Girl #2: Yeah, but then their entire species would, like, fail.
Girl #1: Yes, but they would fail deliciously.

–Bard High School Early College

Stranger #1: Now we're movin'! Now we be cookin' with grease!
Stranger #2: What kind? Saturated or unsaturated?
Stranger #1: The kind where you just drop somebody in and fry their ass.
Stranger #2: Oh, I'm not into cannibalism.

–Line, Credit Union, 9th & 31st

Overheard by: bored in a bank

Jacked gay guy #1: I’m feeling a little sick.
Jacked gay guy #2: Have you been eating enough?
Jacked gay guy #1: Well…I think so?
Jacked gay guy #2: Whenever I feel like I’m getting sick, I eat a lot. I just stuff myself like a pig. That way I’m making sure I get in all my nutrients.
Jacked gay guy #1: Oh, yeah, that’s a really good idea!

–Saigon Grill

Overheard by: i’ll have what they’re having…
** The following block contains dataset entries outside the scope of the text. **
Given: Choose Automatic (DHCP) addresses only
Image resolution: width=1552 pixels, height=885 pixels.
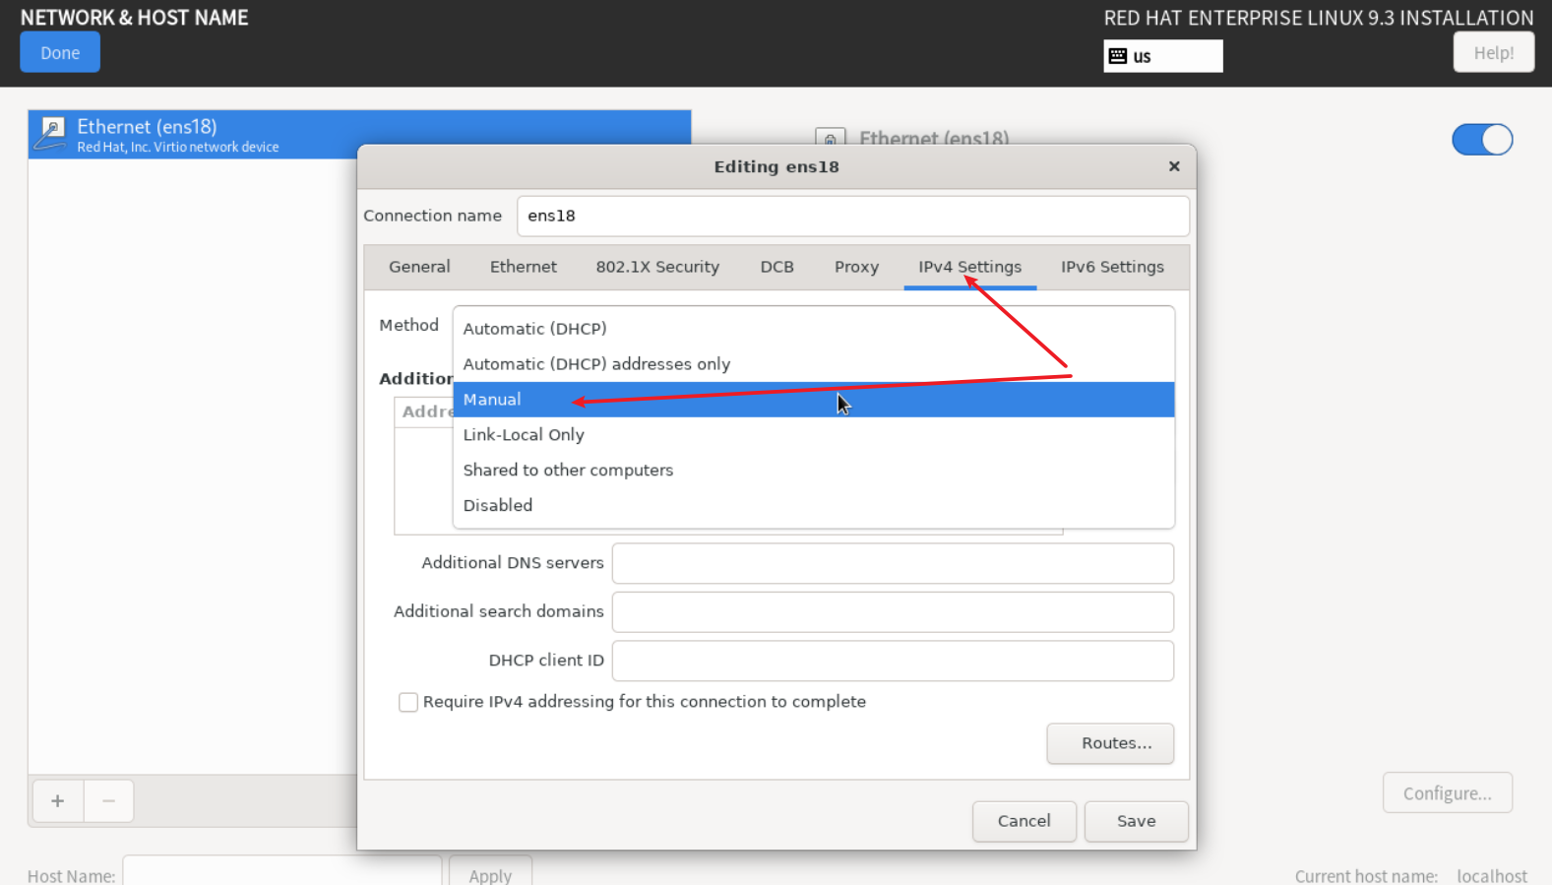Looking at the screenshot, I should [596, 364].
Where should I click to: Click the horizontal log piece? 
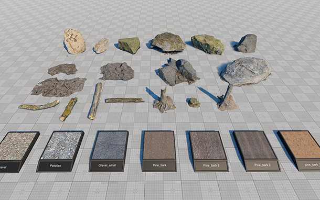tap(125, 100)
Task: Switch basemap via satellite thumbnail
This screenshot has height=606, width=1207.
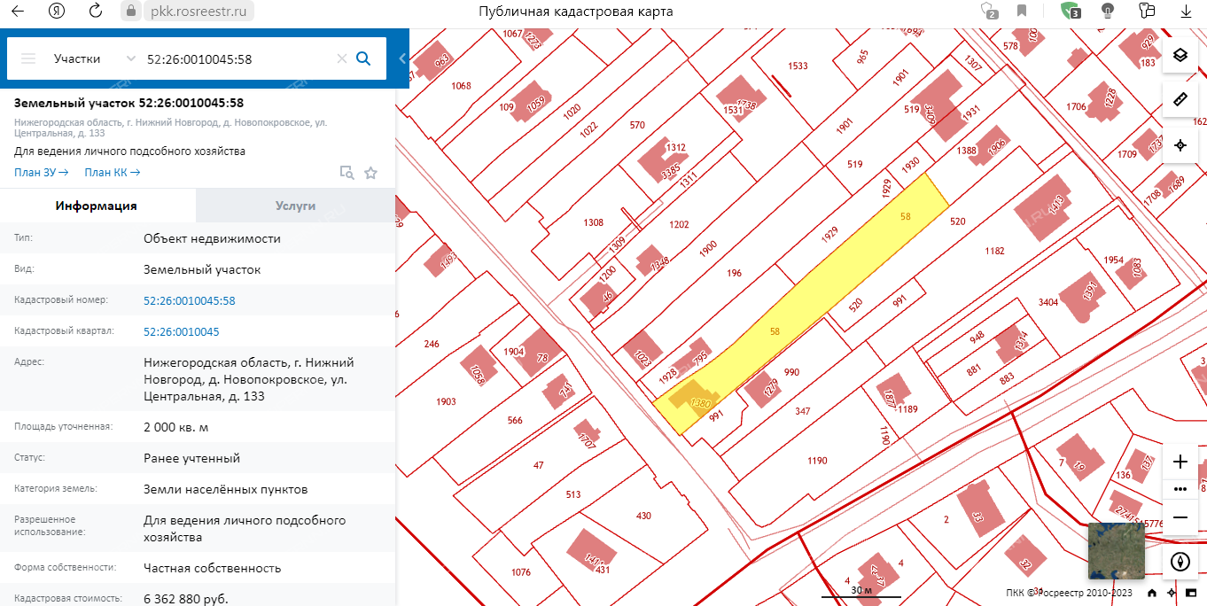Action: pos(1116,550)
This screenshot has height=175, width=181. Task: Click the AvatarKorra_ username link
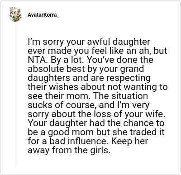pos(43,15)
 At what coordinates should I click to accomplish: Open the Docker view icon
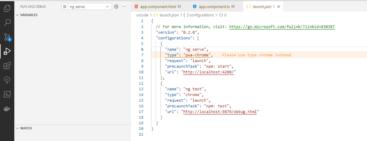click(7, 109)
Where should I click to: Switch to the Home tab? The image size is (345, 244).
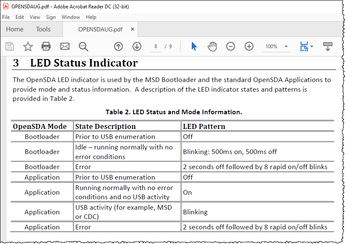point(15,29)
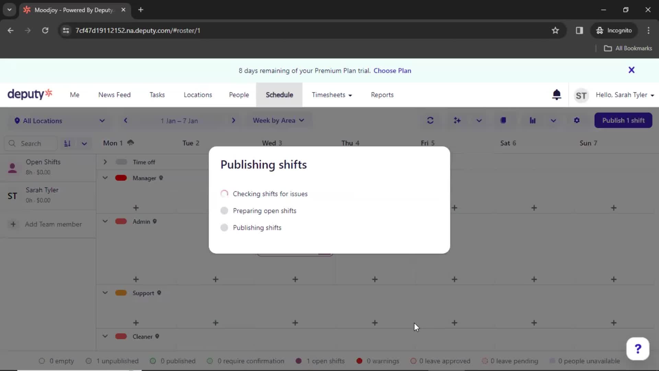
Task: Toggle the Admin role red indicator
Action: (121, 222)

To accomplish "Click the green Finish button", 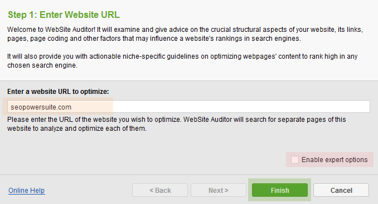I will tap(280, 190).
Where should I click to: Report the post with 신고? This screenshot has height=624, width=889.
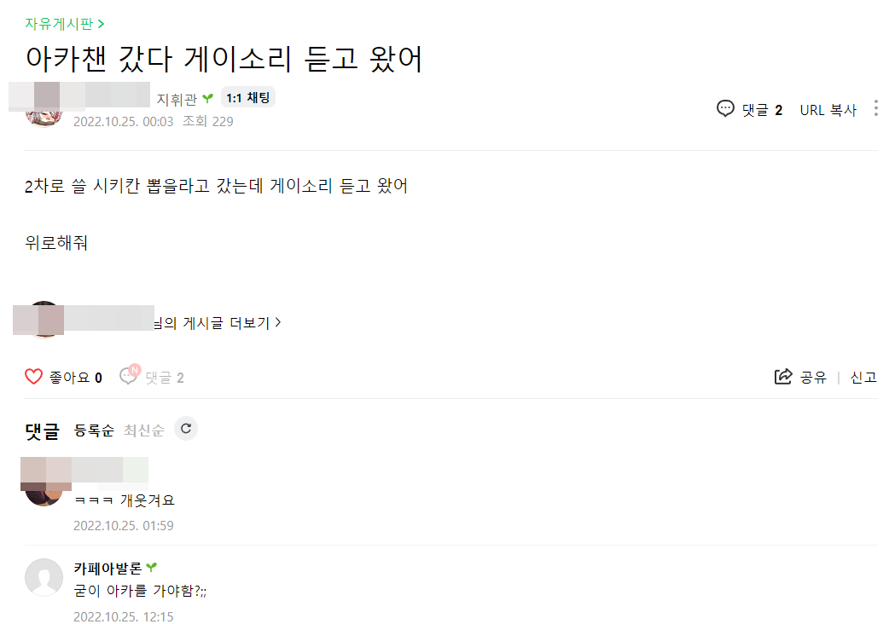click(863, 378)
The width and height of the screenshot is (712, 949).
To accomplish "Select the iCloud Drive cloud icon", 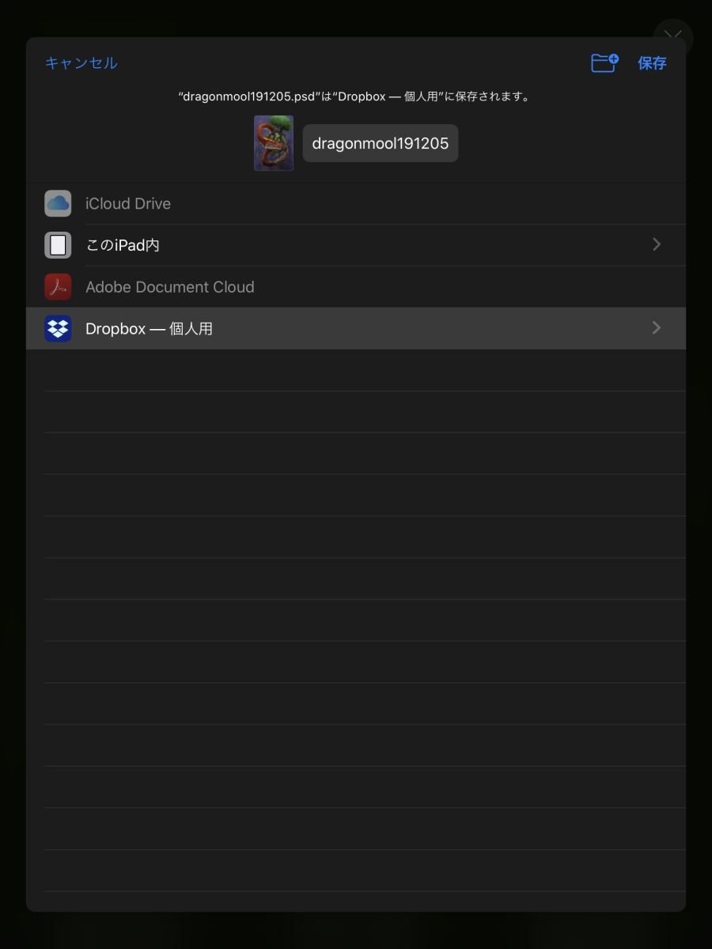I will tap(58, 203).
Girl #1: Hey, what is the drug in Turkey that makes you sleepy?
Girl #2: Uhmmm, hashish?
Girl #1: You put hash in your turkey?
Girl #2: What are you talking about?

–1 Train

Overheard by: renee

Fat chick on cell: Well, it kind of sucks because the subway is
like two avenue blocks away and–
Queer passerby: And there’s no Krispy Kreme in between?

–Astoria

Teen girl #1: Ewww! Your soup is stale and gross!
Teen girl #2: Well, I like my soup like I like my underwear: crusty and from yesterday!

–Midtown

Girl #1: It’s official: I’m lactose intolerant.
Girl #2: Oh. So?
Girl #1: Well, I had a pasta for lunch in cream sauce. My stomach ain’t having any of it.
Girl #2: It’s coming outta ya?
Girl #1: Yes, Einstein.
Girl #2: All glooby globby?
Girl #1: Do you really have to do that?
Girl #2: Ha, ha, ha. You love it.

–6 train

Overheard by: Erika Thompson

Veteran on train: You know why America is the best country on earth?
NJ guy: Um, because we got the most stable economy and the greatest people. And because we fight terrorism where the rest of the countries aren't pulling their weight.
Veteran: Yep, I reckon that's all true. But I'll tell you, this week when I was visiting New York, I went to this soup place and ordered macaroni. And this macaroni was white, I mean with white cheese…not yellow. I mean, can you imagine white cheese? You think other countries have white cheese? I mean, in America you can have anything!